Policy commentary

Restoring Great Lakes Ecosystems: Worth the Cost?

Mar 23, 2009 | Soren T. Anderson, Jennifer Read, Donald Scavia

Welcome to the RFF Weekly Policy Commentary, which is meant to provide an easy way to learn about important policy issues related to environmental, natural resource, energy, urban, and public health problems.

The Great Lakes region faces a wide array of environmental problems due to pollution, inadequate capacity for wastewater treatment, and invasive species, which results in degraded water quality and wetlands, depleted fish stocks, contaminated beaches, and so on. This week’s commentary, by Soren Anderson, Jennifer Read, and Donald Scavia, describes a wide-ranging set of recommendations to address these diverse challenges. The authors also summarize, insofar as possible, evidence on the costs and benefits of these measures.

Great Lakes PhotoThe Great Lakes are among North America's most important natural resources. These enormous bodies of water span some 94,000 square miles, accounting for 90 percent of America's and 20 percent of the world’s surface fresh water. The lakes and surrounding watersheds sustain thousands of species of plants, fish, waterfowl, birds, and mammals. The Great Lakes basin is also home to more than 35 million people in the United States and Canada. 

Yet the Great Lakes face numerous environmental problems that are harming sensitive ecosystems and undermining human health, recreation, and commercial transport.
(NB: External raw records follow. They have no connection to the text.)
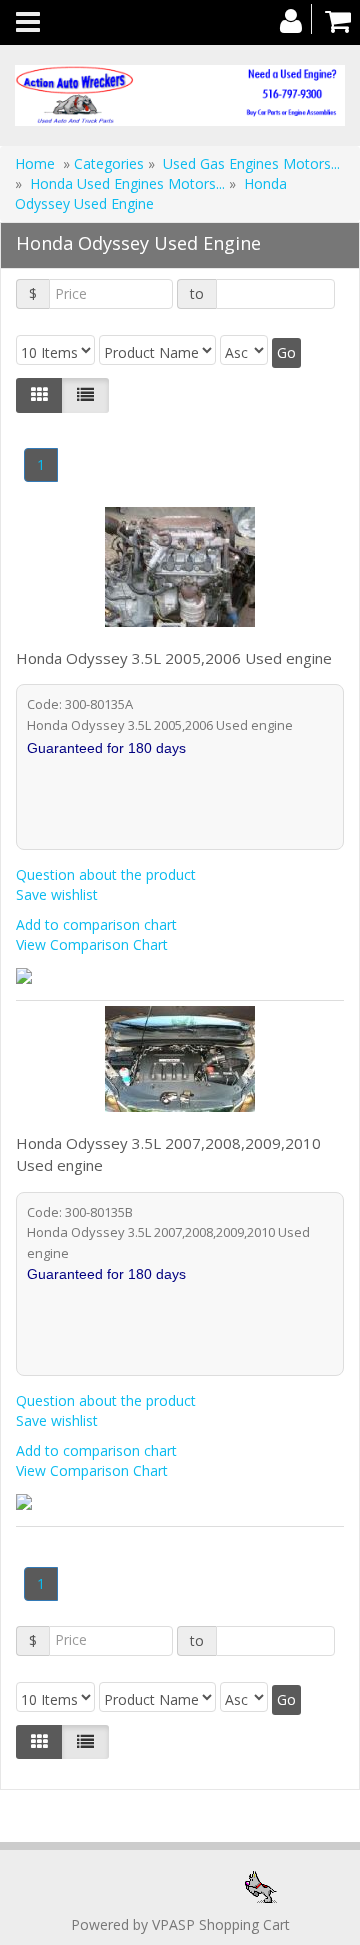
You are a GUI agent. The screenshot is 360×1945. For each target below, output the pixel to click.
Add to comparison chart (96, 924)
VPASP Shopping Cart (221, 1924)
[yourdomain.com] (180, 95)
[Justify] (85, 395)
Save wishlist (57, 894)
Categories (111, 163)
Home (35, 163)
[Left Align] (39, 395)
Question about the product (106, 874)
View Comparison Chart (92, 944)
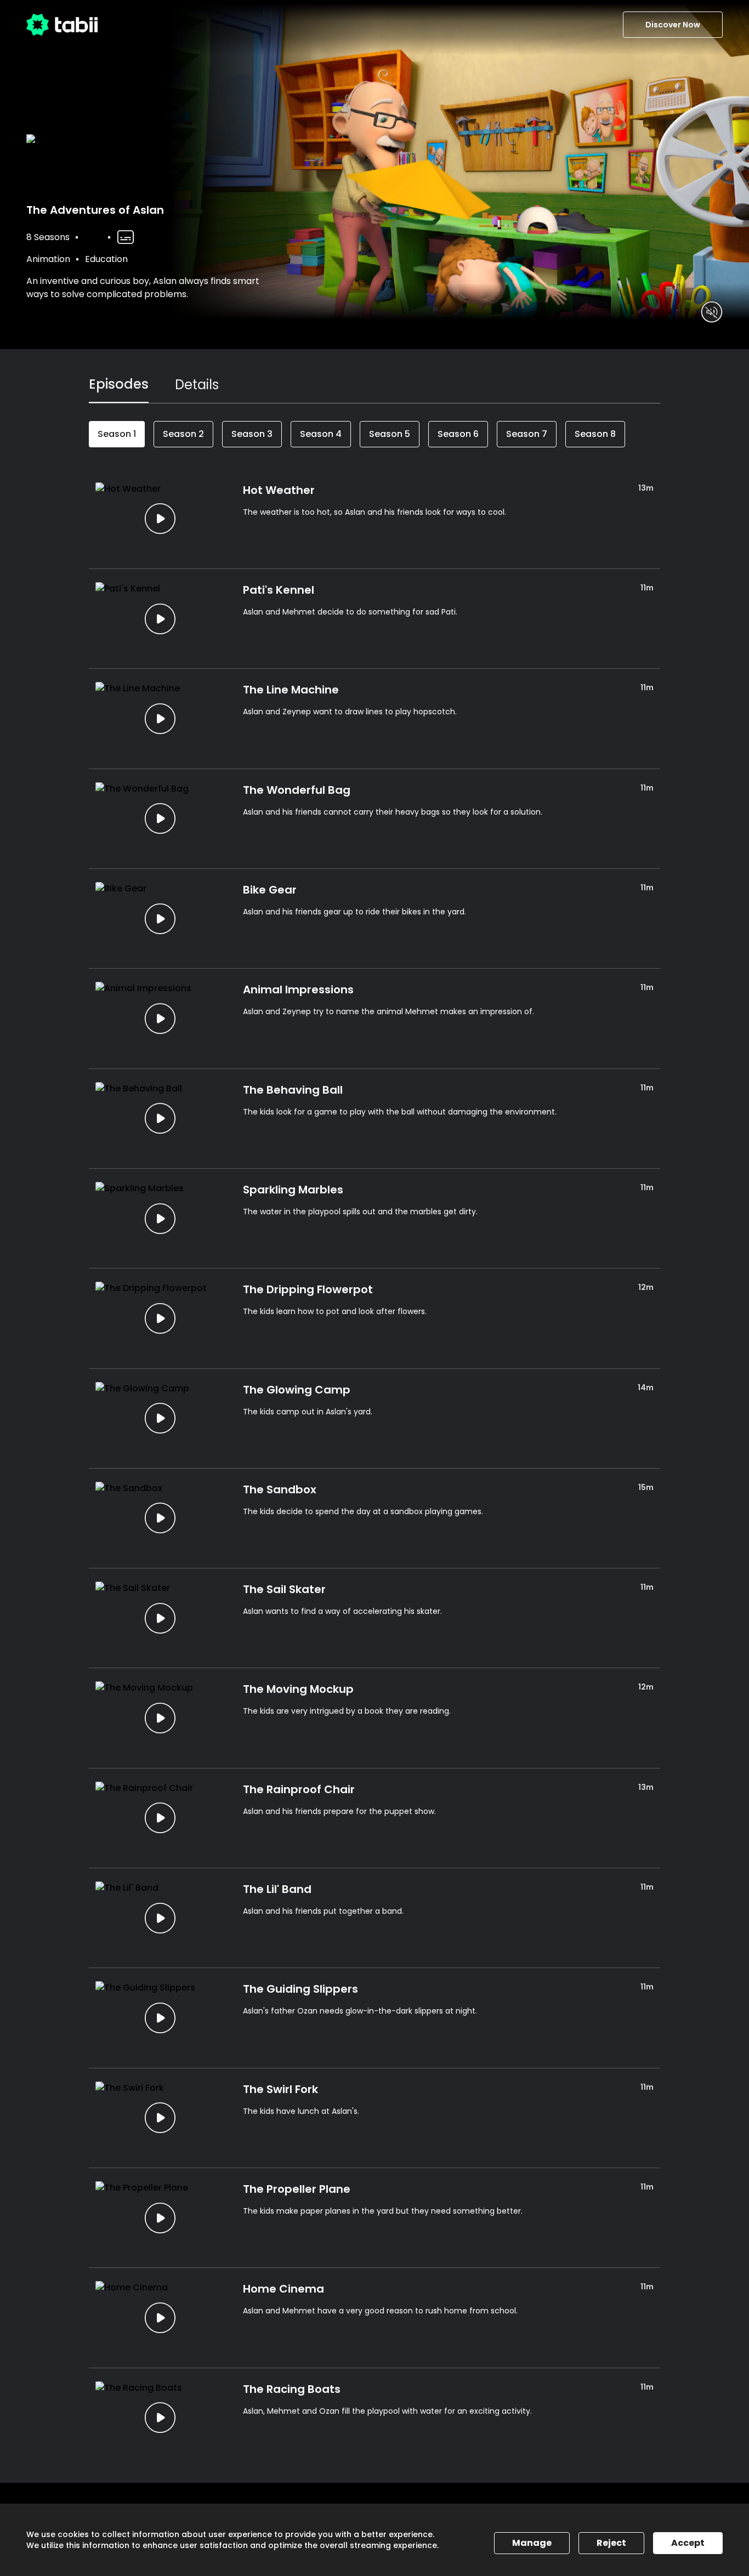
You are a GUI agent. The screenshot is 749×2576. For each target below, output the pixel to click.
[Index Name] (160, 518)
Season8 (595, 434)
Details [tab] (197, 385)
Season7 (526, 434)
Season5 (389, 434)
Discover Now (672, 24)
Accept (688, 2543)
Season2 (183, 434)
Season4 (321, 434)
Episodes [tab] (119, 384)
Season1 (117, 434)
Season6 (458, 434)
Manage (532, 2543)
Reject (611, 2543)
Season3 (252, 434)
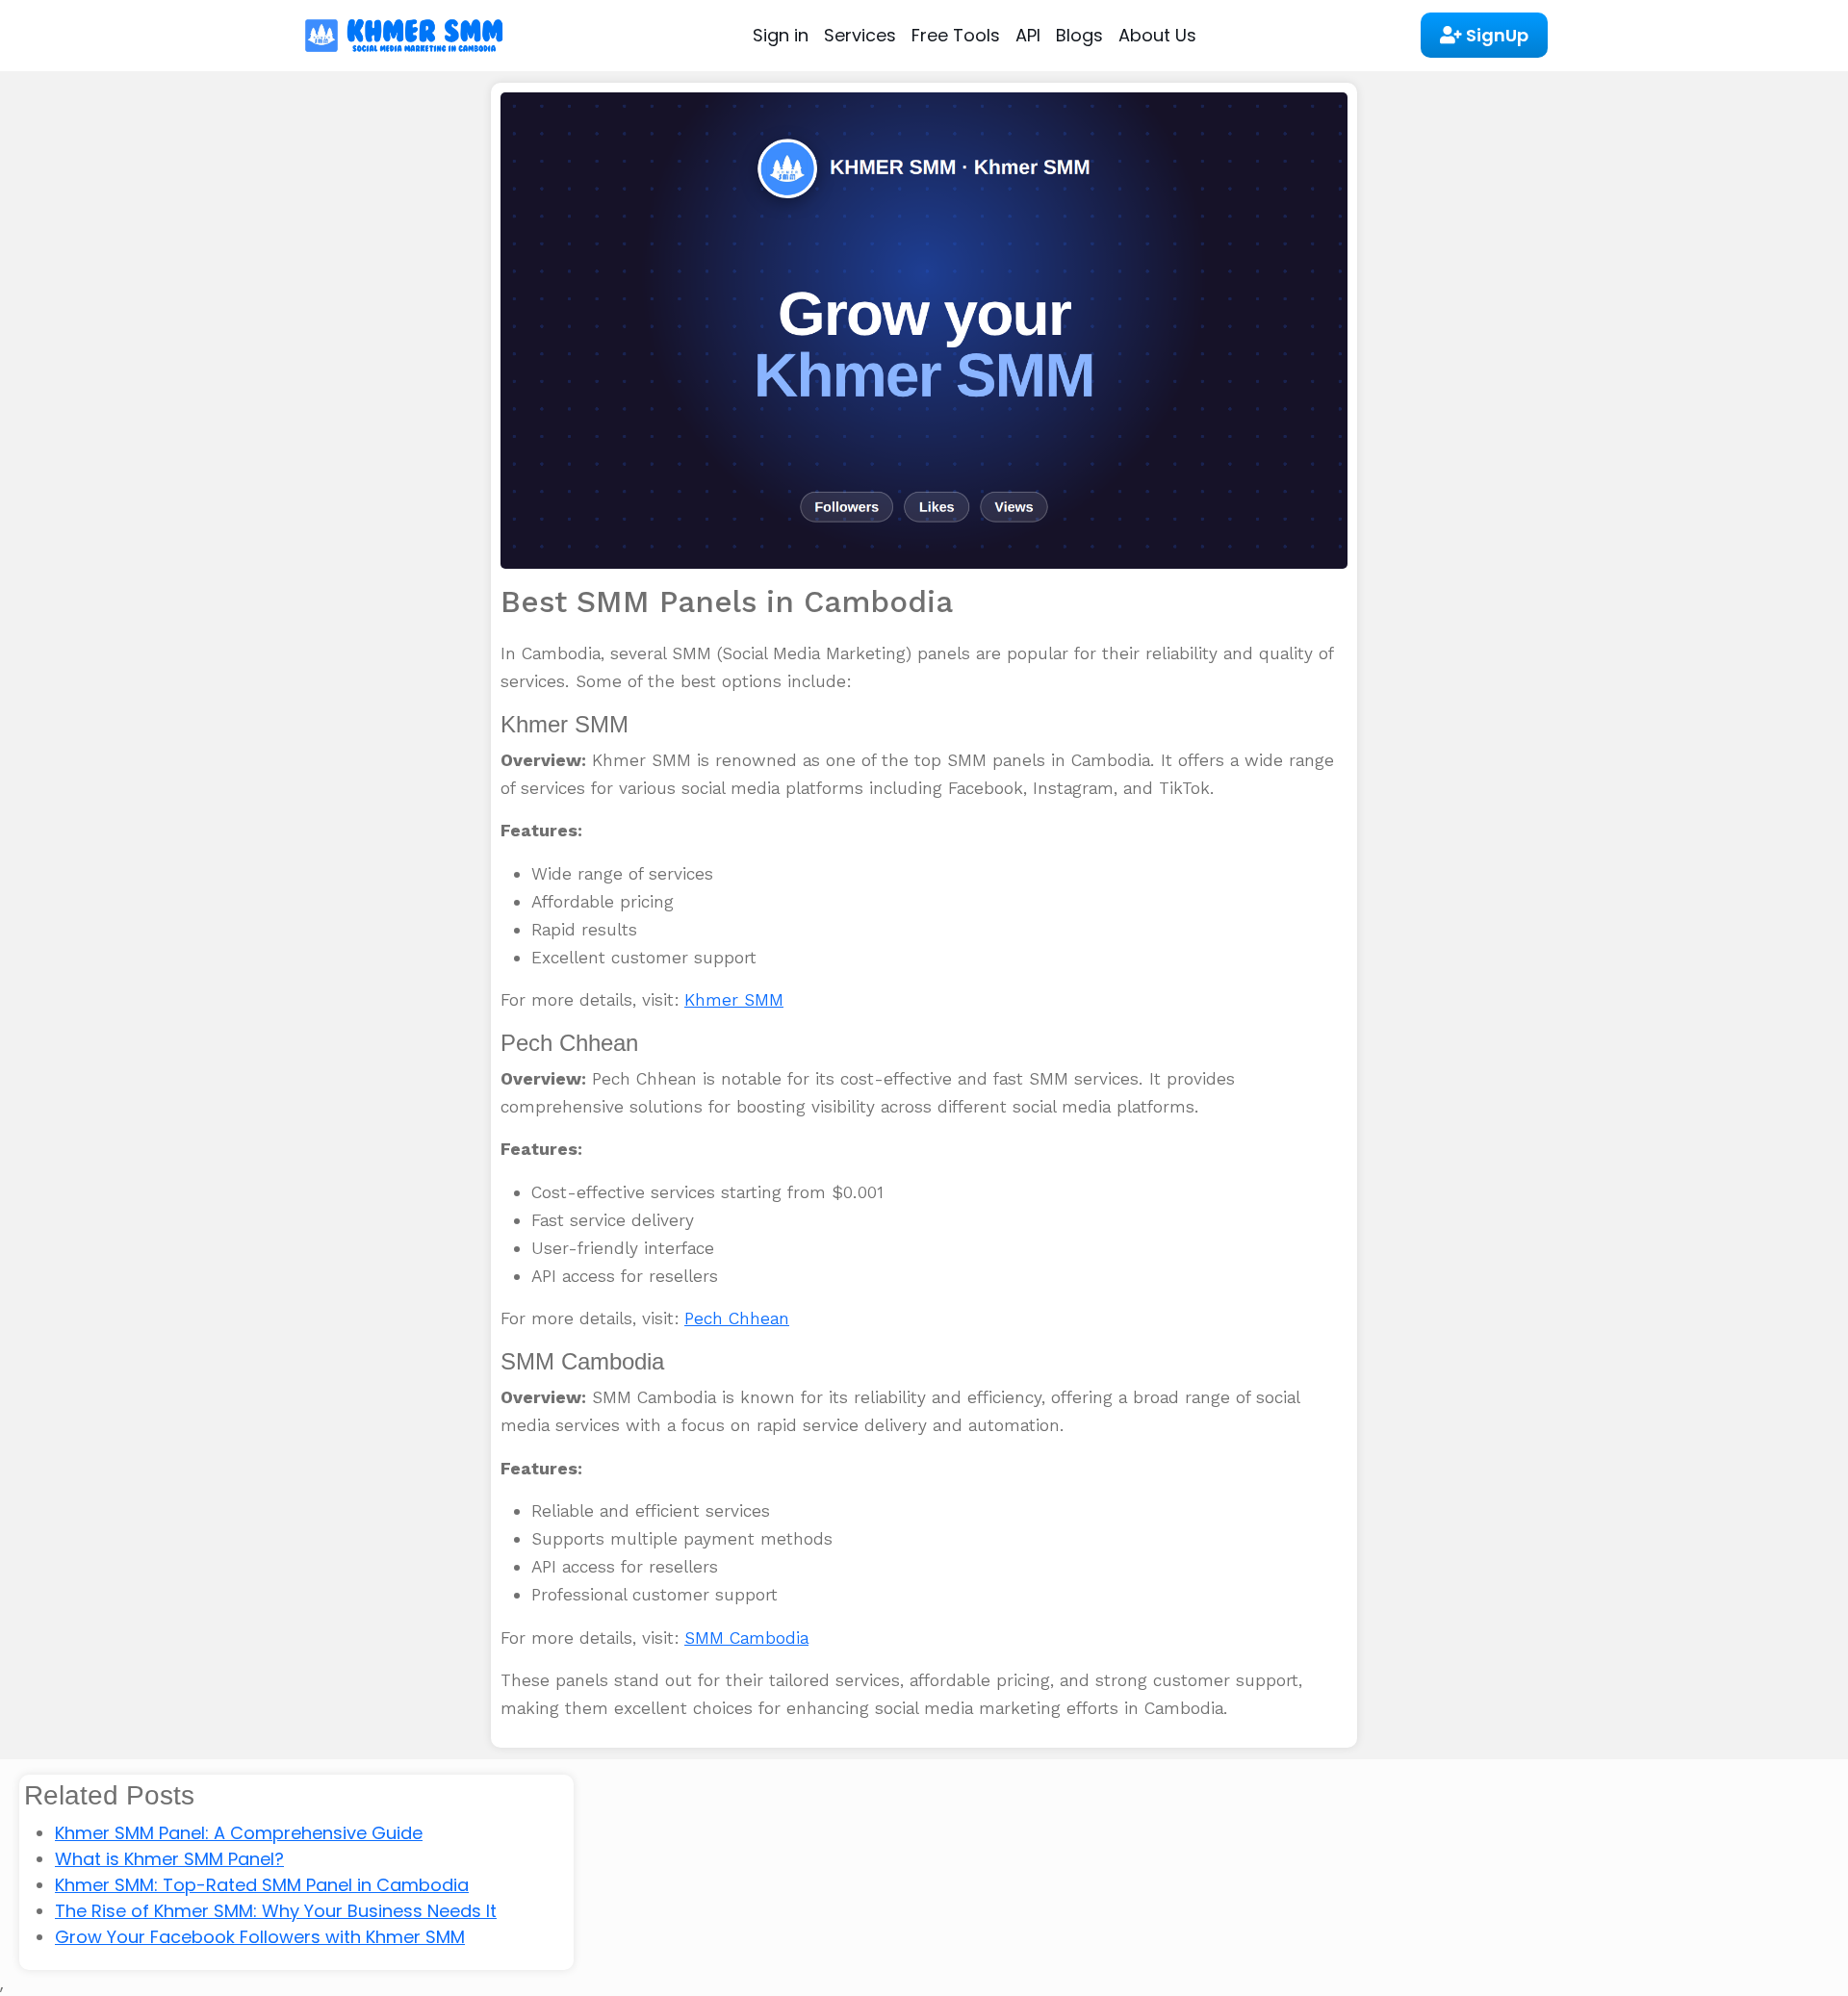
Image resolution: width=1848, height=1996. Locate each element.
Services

While the environmental problems are widespread, they are particularly acute in "areas of concern" (or AOCs), which suffer from habitat loss, degraded fish and wildlife populations, fish tumors and deformities, beach closings, fish consumption advisories, excessive nutrient pollution, and undrinkable water. In addition, many AOCs are essentially underwater toxic sites, having been exposed to a decades-long buildup of contaminated sediments.

To halt and reverse this environmental degradation, 1,500 government officials and private-sector stakeholders, known as the "Great Lakes Regional Collaboration," developed a strategy with specific recommendations that address many of the underlying problems.

Municipal wastewater
In many cities, rainstorms regularly overwhelm wastewater treatment facilities. Untreated sewage then flows directly into the lakes, contaminating near-shore waters with pollutants and pathogens. This can cause waterborne disease outbreaks and force officials to close public beaches.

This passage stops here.